- **WORK TO BE COMPLETED**: Check the records below for the word "screenshot" and state how many lines contain it, replying with the number only.

—————

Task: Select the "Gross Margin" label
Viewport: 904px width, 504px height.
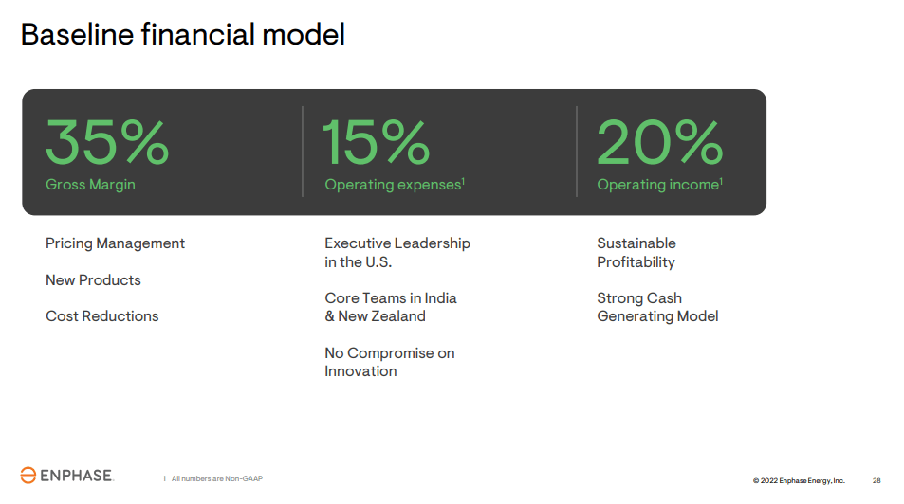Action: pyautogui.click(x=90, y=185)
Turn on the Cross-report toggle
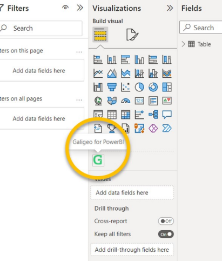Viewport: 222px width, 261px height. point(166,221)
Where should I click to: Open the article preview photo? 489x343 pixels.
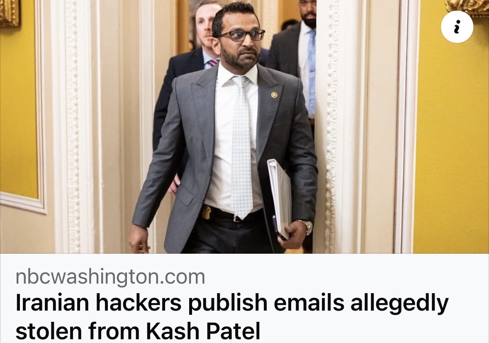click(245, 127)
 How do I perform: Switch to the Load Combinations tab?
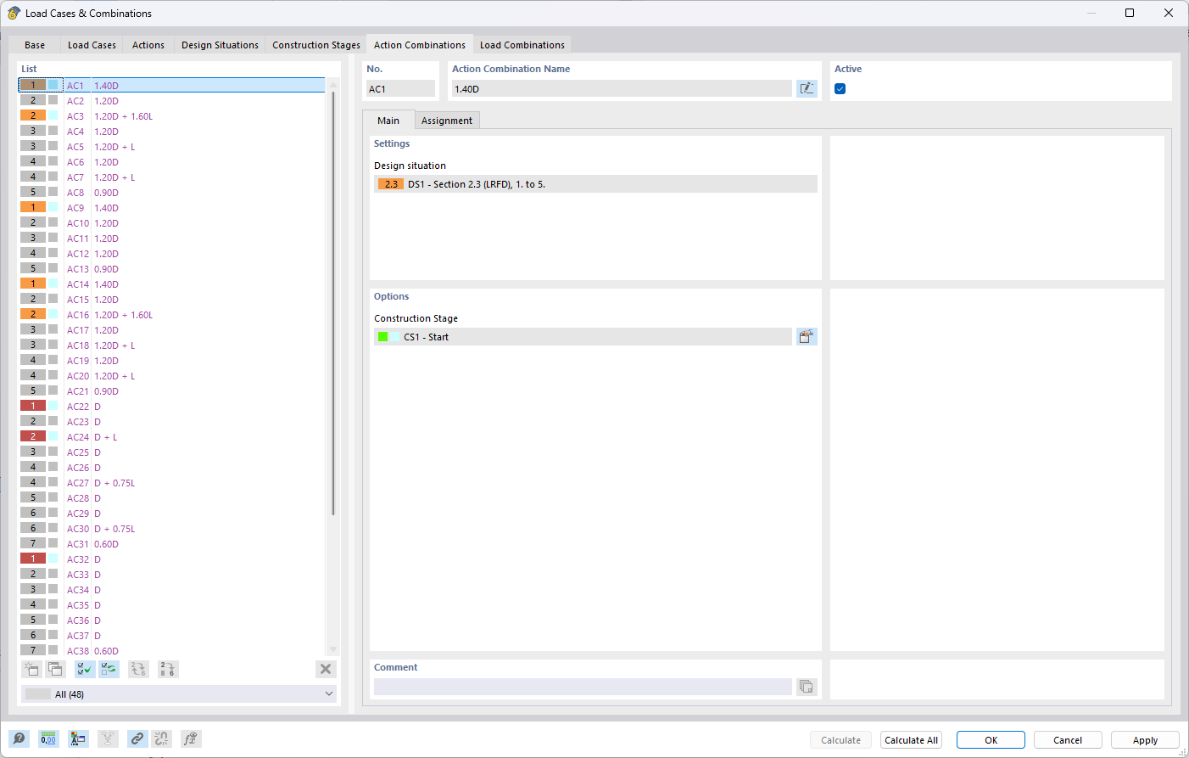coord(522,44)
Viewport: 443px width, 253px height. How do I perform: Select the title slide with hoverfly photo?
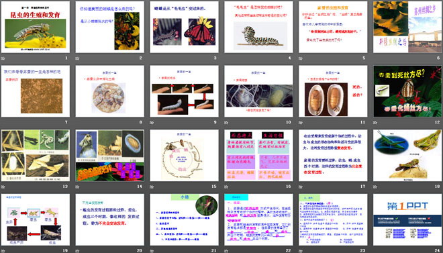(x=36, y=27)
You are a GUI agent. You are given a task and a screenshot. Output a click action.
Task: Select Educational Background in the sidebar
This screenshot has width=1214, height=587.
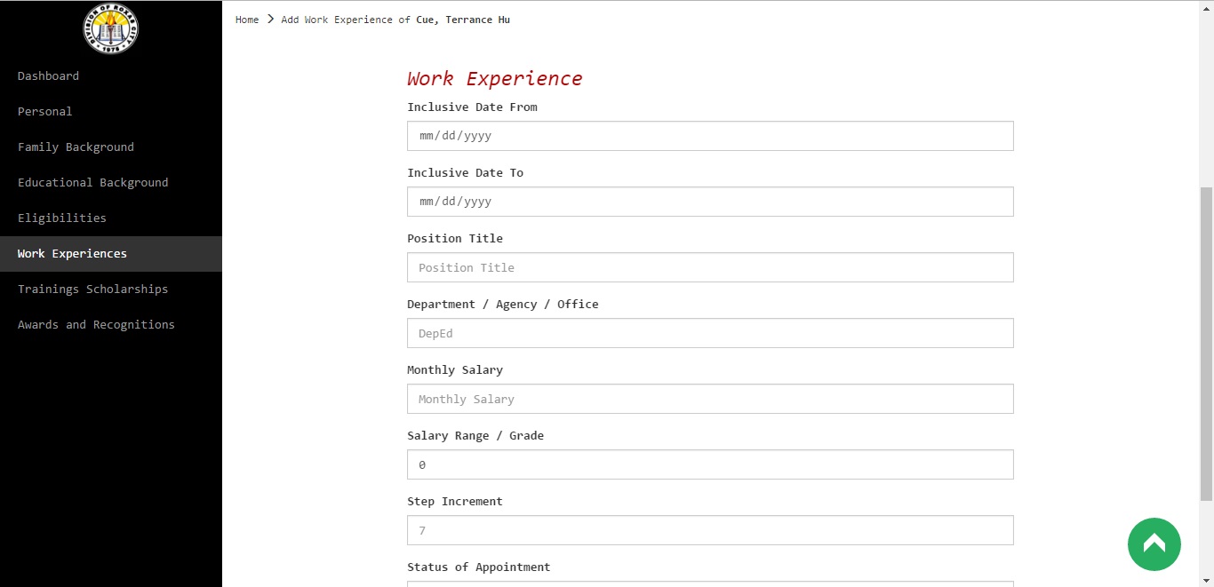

—————

- **SOLVED EXERCISE**: 2